Stored records:
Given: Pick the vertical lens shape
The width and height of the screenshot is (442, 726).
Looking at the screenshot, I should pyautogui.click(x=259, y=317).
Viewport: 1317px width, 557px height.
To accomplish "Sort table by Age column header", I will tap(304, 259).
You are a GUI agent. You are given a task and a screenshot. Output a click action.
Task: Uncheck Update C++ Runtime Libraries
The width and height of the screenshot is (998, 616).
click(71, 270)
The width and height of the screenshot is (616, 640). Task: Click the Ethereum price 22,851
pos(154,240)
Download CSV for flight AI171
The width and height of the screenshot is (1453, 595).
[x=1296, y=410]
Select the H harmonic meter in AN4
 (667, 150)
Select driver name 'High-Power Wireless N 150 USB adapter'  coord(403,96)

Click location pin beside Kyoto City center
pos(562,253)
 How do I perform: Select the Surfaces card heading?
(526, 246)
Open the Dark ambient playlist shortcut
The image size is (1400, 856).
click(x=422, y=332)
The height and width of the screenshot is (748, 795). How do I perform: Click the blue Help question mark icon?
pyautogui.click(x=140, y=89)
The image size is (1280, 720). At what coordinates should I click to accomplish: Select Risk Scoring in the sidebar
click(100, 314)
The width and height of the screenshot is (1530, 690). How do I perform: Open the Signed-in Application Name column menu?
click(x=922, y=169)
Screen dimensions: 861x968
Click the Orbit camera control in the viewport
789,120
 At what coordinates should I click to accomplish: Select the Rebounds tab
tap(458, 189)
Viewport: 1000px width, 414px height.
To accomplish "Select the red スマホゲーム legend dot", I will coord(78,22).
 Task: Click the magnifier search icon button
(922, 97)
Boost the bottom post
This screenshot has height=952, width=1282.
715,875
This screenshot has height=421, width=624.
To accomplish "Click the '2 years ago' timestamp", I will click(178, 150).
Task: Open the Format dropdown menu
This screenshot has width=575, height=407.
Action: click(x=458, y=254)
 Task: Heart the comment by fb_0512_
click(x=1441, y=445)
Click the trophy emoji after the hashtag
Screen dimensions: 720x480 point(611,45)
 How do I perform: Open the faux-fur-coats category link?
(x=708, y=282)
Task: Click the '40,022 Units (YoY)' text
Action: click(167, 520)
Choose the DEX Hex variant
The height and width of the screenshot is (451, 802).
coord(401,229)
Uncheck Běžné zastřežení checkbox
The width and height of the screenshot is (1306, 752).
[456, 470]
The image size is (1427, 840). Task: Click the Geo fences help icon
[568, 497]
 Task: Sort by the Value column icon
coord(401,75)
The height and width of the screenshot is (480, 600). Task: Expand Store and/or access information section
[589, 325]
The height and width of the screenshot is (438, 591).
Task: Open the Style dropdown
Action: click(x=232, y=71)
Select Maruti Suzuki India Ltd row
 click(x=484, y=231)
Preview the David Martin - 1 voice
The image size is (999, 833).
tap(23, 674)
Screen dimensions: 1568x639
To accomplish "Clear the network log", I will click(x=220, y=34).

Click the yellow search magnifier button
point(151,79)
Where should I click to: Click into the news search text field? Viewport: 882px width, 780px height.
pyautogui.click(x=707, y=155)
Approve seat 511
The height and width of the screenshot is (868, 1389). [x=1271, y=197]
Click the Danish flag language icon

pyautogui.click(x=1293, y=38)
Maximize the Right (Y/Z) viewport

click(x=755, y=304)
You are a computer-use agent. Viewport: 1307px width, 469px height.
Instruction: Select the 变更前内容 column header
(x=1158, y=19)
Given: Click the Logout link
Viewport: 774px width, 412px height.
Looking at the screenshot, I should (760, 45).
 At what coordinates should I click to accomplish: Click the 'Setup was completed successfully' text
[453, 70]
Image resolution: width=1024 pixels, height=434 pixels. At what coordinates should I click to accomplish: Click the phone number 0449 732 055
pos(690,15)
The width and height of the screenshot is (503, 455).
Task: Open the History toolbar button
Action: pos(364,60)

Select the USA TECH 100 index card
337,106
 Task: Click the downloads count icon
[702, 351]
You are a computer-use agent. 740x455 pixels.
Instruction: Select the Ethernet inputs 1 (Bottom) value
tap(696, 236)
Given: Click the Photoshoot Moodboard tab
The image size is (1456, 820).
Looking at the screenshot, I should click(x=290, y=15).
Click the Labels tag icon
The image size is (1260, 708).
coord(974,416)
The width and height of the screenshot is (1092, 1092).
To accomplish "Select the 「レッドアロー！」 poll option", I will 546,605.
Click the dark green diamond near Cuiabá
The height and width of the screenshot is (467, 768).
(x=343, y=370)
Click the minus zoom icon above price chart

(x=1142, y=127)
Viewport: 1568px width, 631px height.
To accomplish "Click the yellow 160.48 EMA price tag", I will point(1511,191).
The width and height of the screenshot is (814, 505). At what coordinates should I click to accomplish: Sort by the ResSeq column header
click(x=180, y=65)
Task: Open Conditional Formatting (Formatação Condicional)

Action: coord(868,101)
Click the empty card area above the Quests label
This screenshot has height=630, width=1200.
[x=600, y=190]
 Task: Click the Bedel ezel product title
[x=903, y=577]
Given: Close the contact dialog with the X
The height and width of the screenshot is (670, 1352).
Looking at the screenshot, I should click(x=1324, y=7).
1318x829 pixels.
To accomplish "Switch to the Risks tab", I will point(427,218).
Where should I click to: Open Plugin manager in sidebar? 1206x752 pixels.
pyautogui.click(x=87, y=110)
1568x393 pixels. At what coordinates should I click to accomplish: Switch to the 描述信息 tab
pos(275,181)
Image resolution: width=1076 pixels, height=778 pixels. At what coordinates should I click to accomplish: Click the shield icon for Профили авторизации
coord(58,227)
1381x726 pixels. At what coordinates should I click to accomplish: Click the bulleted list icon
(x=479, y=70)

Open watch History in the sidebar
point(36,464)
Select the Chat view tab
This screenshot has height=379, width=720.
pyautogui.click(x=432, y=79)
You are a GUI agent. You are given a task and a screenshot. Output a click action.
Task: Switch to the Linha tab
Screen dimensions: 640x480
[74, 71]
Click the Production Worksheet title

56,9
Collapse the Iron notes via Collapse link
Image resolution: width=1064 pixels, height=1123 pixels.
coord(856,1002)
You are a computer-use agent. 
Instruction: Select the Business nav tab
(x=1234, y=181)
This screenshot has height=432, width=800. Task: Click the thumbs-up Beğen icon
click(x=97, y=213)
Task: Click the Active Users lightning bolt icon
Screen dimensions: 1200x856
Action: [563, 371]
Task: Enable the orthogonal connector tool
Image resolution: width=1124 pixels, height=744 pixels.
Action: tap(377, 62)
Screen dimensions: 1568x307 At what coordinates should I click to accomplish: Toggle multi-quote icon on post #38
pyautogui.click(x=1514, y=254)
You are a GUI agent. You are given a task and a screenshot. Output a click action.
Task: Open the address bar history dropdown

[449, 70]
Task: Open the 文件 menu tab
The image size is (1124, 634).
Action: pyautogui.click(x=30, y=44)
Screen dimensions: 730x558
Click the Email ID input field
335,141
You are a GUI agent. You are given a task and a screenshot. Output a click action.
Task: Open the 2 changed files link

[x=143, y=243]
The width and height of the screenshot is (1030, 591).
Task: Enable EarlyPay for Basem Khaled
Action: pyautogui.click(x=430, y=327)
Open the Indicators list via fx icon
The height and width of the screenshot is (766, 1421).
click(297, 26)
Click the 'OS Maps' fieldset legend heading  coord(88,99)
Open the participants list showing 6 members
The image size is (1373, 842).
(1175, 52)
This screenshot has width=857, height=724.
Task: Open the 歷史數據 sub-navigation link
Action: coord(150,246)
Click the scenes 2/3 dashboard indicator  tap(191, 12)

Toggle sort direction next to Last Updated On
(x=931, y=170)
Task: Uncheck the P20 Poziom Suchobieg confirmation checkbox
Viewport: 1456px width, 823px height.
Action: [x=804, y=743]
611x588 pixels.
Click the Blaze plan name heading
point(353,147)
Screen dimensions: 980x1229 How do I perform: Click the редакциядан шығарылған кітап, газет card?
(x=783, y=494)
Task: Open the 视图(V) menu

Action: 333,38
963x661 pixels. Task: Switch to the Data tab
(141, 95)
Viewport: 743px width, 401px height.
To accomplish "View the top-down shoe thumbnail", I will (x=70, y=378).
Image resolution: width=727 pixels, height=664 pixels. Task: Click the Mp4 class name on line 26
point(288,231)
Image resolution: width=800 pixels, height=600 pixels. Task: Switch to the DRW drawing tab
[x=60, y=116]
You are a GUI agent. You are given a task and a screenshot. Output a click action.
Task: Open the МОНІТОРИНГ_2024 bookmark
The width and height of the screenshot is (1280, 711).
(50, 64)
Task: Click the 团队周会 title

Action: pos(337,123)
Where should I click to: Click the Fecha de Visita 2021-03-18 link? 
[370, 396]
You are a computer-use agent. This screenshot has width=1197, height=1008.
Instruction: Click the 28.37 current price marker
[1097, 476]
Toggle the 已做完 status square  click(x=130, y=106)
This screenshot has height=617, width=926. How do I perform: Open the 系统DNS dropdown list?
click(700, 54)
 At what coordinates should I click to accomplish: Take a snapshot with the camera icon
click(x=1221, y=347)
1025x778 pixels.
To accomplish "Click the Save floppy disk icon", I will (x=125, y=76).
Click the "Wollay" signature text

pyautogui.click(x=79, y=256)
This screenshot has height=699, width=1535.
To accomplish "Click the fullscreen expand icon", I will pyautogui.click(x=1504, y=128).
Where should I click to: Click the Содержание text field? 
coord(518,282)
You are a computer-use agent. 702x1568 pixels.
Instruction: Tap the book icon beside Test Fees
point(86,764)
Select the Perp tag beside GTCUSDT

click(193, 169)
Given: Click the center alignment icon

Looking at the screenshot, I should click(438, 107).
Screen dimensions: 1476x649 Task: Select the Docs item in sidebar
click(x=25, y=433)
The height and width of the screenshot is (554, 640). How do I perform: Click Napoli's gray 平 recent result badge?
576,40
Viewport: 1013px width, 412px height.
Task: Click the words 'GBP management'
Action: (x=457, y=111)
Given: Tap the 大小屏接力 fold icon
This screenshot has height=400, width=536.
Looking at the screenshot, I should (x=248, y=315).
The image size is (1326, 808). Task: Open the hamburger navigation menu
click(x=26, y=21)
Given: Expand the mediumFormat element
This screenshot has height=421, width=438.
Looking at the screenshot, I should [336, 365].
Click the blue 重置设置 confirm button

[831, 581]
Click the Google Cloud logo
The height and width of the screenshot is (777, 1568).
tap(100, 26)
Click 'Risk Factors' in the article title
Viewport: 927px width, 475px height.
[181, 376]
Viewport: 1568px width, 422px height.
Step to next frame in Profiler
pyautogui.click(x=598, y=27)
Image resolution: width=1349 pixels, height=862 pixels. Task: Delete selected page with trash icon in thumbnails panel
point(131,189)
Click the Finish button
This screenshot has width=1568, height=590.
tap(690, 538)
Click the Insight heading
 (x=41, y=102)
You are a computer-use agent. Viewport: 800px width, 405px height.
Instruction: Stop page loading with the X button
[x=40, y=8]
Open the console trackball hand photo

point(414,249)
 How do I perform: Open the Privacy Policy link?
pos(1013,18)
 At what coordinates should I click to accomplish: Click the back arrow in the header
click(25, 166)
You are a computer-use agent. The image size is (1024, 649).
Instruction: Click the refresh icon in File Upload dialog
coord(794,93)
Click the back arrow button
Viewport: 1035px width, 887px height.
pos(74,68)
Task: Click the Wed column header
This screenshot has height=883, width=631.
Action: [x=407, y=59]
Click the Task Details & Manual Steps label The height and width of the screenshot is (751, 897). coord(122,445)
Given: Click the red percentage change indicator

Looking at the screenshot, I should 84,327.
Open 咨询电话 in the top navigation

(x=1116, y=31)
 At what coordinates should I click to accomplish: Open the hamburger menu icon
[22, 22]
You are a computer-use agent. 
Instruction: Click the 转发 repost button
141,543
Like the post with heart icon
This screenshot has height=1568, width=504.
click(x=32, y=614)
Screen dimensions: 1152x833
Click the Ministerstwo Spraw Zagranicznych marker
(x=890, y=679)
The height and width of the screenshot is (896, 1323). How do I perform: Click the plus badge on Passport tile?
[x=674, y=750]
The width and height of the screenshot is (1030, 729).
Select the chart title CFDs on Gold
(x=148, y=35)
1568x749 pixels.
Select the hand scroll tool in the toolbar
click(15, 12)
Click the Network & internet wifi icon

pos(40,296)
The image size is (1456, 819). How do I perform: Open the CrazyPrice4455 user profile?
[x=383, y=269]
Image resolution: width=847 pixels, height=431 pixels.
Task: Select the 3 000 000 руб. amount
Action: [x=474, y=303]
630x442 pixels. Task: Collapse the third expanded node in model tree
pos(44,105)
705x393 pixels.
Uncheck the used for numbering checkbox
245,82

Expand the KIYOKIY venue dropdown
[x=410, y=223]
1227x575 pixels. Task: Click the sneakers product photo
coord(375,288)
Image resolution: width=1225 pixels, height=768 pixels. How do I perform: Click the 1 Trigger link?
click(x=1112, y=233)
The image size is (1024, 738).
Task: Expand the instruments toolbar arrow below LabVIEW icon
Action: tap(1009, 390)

**ASSIGNMENT:**
Your answer must be the lines from the first line of the entries above through the line that contains "This screenshot has height=421, width=624.", written out exactly.

**SOLUTION:**
Given: Pick the vertical lens shape
The width and height of the screenshot is (442, 726).
Looking at the screenshot, I should pyautogui.click(x=259, y=317).
Viewport: 1317px width, 557px height.
To accomplish "Sort table by Age column header", I will tap(304, 259).
You are a GUI agent. You are given a task and a screenshot. Output a click action.
Task: Uncheck Update C++ Runtime Libraries
The width and height of the screenshot is (998, 616).
click(71, 270)
The width and height of the screenshot is (616, 640). Task: Click the Ethereum price 22,851
pos(154,240)
Download CSV for flight AI171
The width and height of the screenshot is (1453, 595).
[x=1296, y=410]
Select the H harmonic meter in AN4
 (667, 150)
Select driver name 'High-Power Wireless N 150 USB adapter'  coord(403,96)

Click location pin beside Kyoto City center
pos(562,253)
 How do I perform: Select the Surfaces card heading?
(526, 246)
Open the Dark ambient playlist shortcut
The image size is (1400, 856).
click(x=422, y=332)
The height and width of the screenshot is (748, 795). How do I perform: Click the blue Help question mark icon?
pyautogui.click(x=140, y=89)
The image size is (1280, 720). At what coordinates should I click to accomplish: Select Risk Scoring in the sidebar
click(100, 314)
The width and height of the screenshot is (1530, 690). How do I perform: Open the Signed-in Application Name column menu?
click(x=922, y=169)
Screen dimensions: 861x968
Click the Orbit camera control in the viewport
789,120
 At what coordinates should I click to accomplish: Select the Rebounds tab
tap(458, 189)
Viewport: 1000px width, 414px height.
To accomplish "Select the red スマホゲーム legend dot", I will coord(78,22).
 Task: Click the magnifier search icon button
(922, 97)
Boost the bottom post
This screenshot has height=952, width=1282.
715,875
This screenshot has height=421, width=624.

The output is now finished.